■ Data to use ■
________
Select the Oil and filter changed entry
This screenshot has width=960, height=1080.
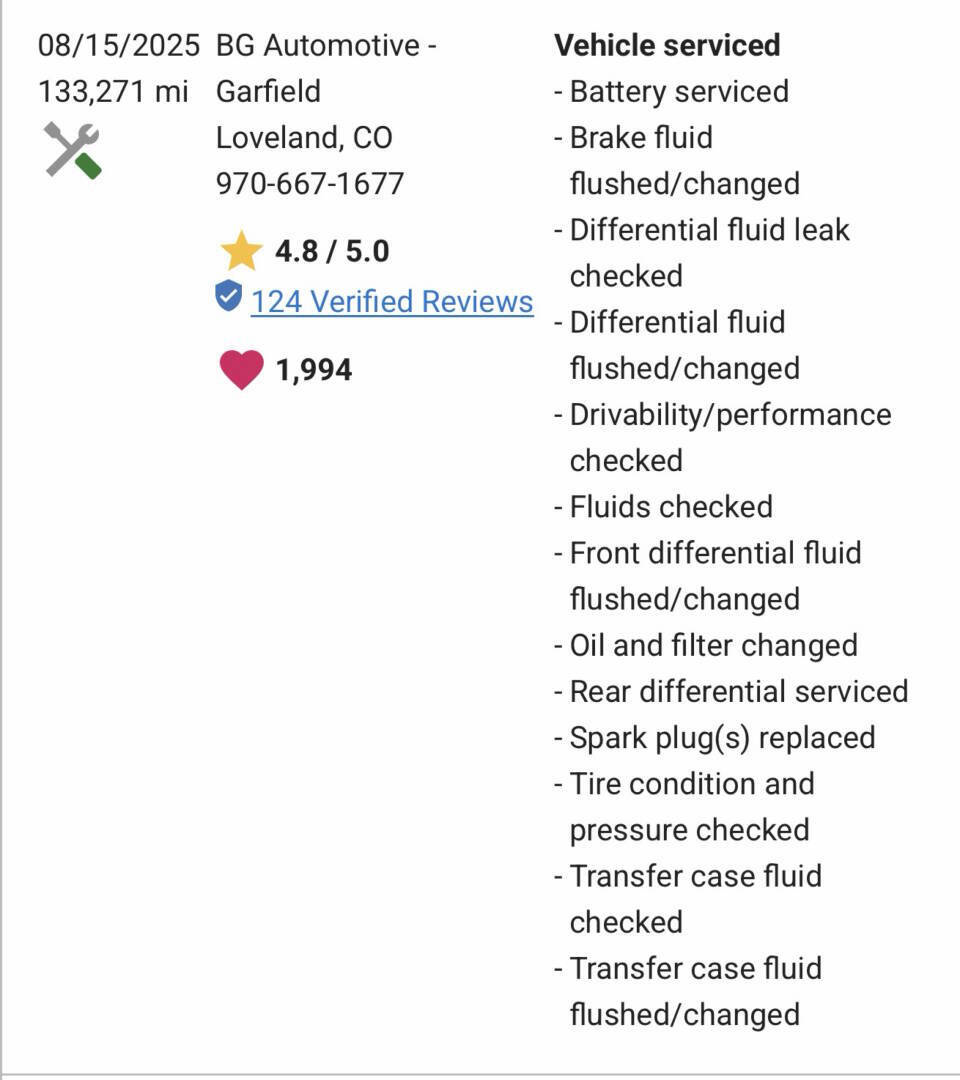[x=706, y=645]
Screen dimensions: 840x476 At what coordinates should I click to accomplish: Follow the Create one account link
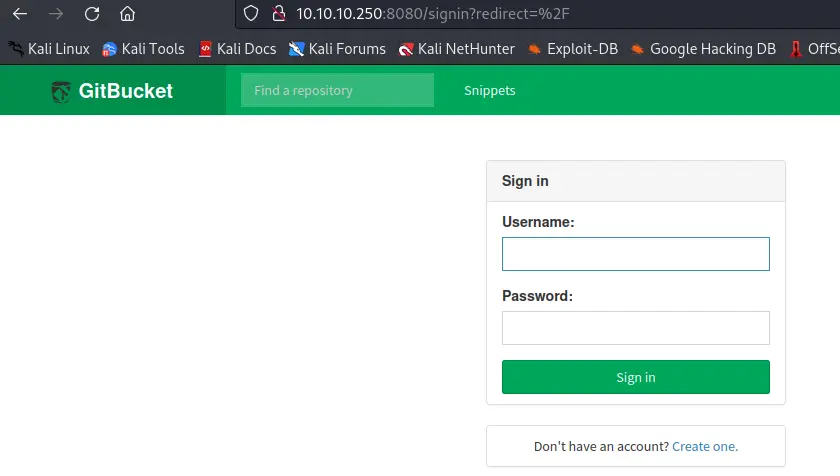705,447
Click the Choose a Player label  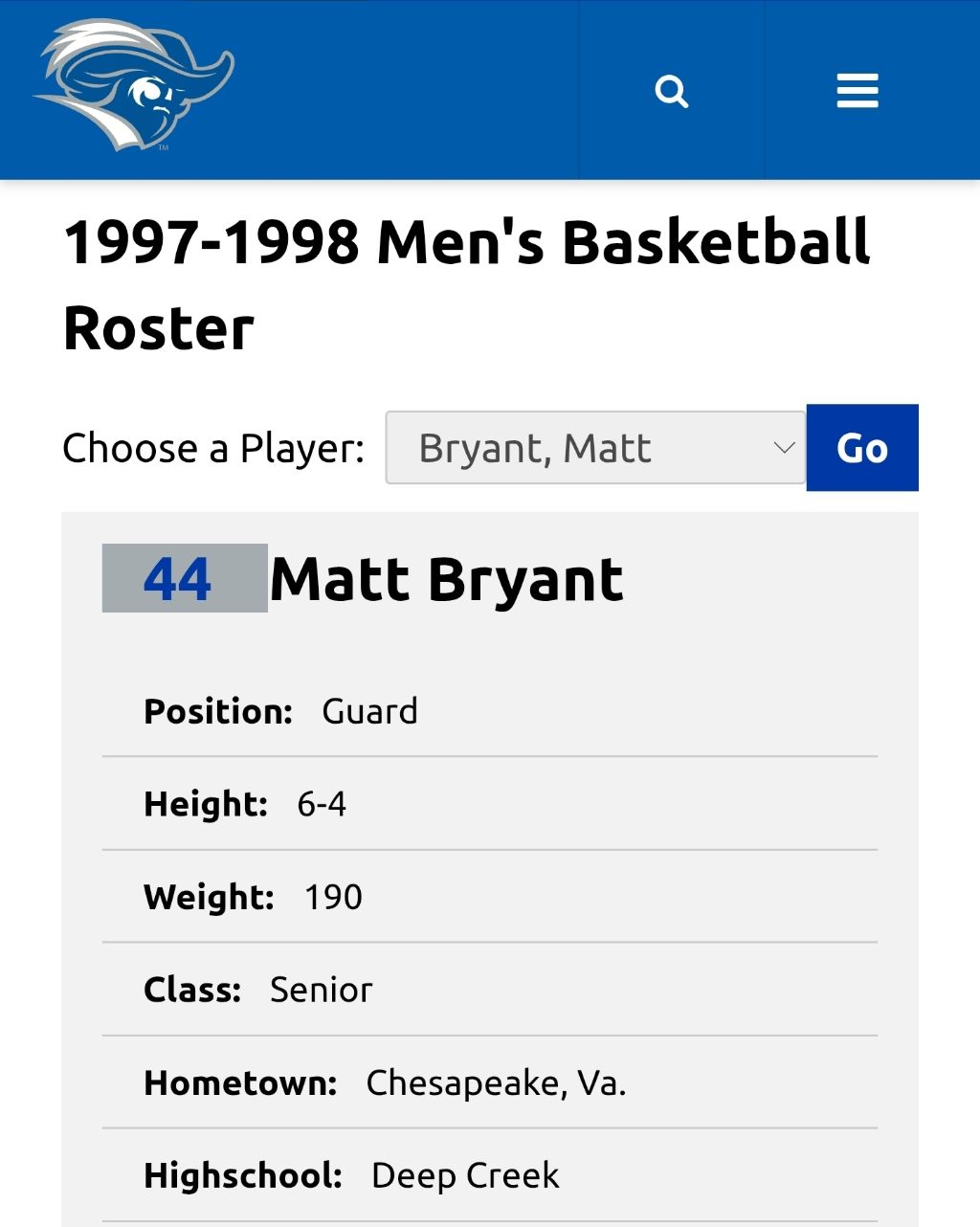point(213,448)
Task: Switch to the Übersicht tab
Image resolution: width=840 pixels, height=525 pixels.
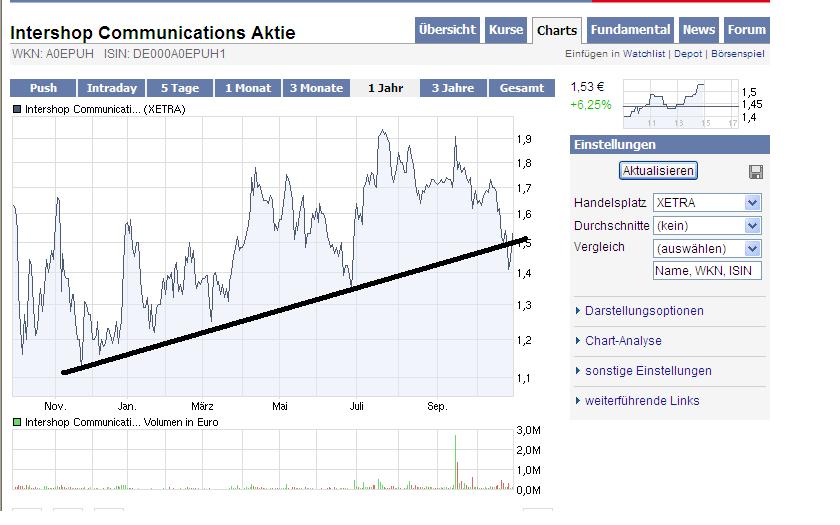Action: [447, 30]
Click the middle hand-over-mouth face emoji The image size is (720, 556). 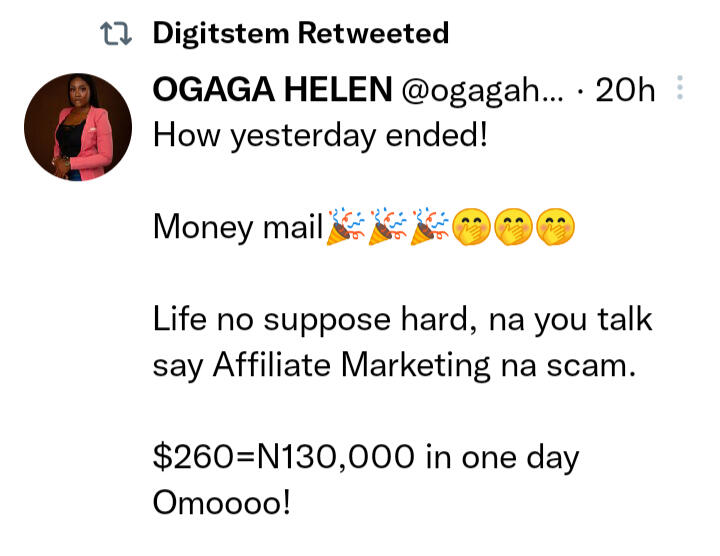point(514,229)
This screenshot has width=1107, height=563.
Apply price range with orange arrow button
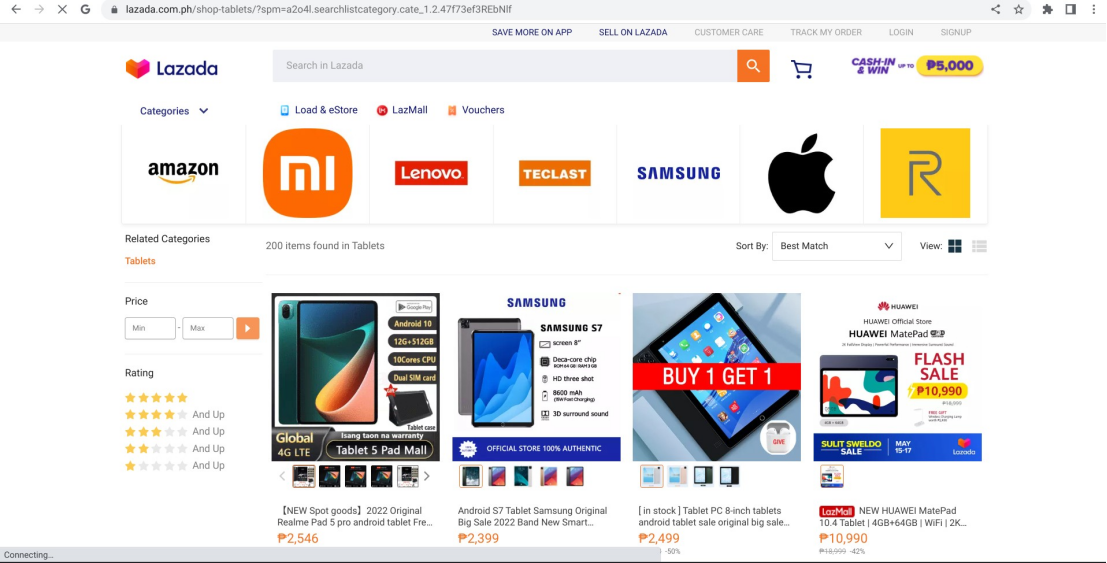(x=248, y=328)
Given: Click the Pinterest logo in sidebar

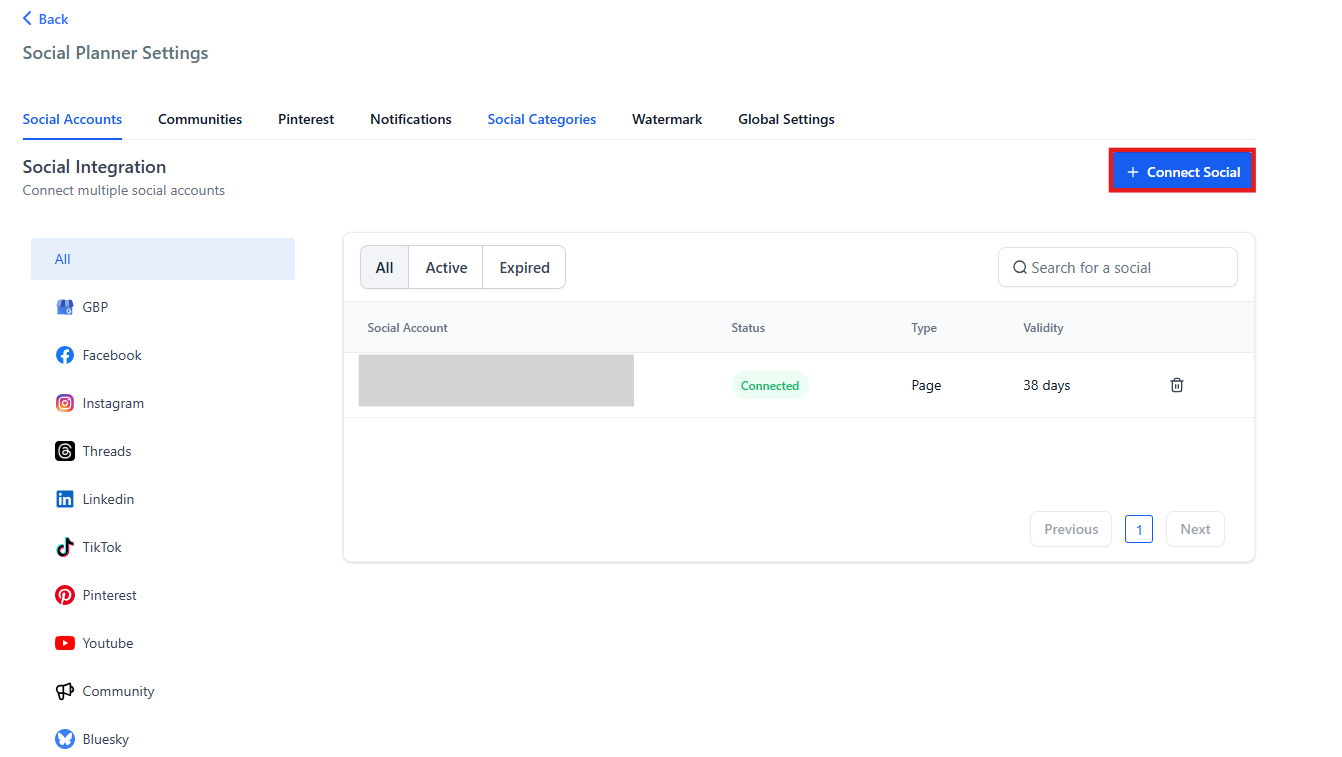Looking at the screenshot, I should tap(65, 595).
________
■ Required work ■
Your answer must be the lines from the line containing "This screenshot has width=1107, height=563." through the final line of the data, written out exactly, both ends included and pictures left out.

■ Result for this exercise ■
This screenshot has width=1107, height=563.
Apply price range with orange arrow button
(x=248, y=328)
Given: Click the Pinterest logo in sidebar

Looking at the screenshot, I should tap(65, 595).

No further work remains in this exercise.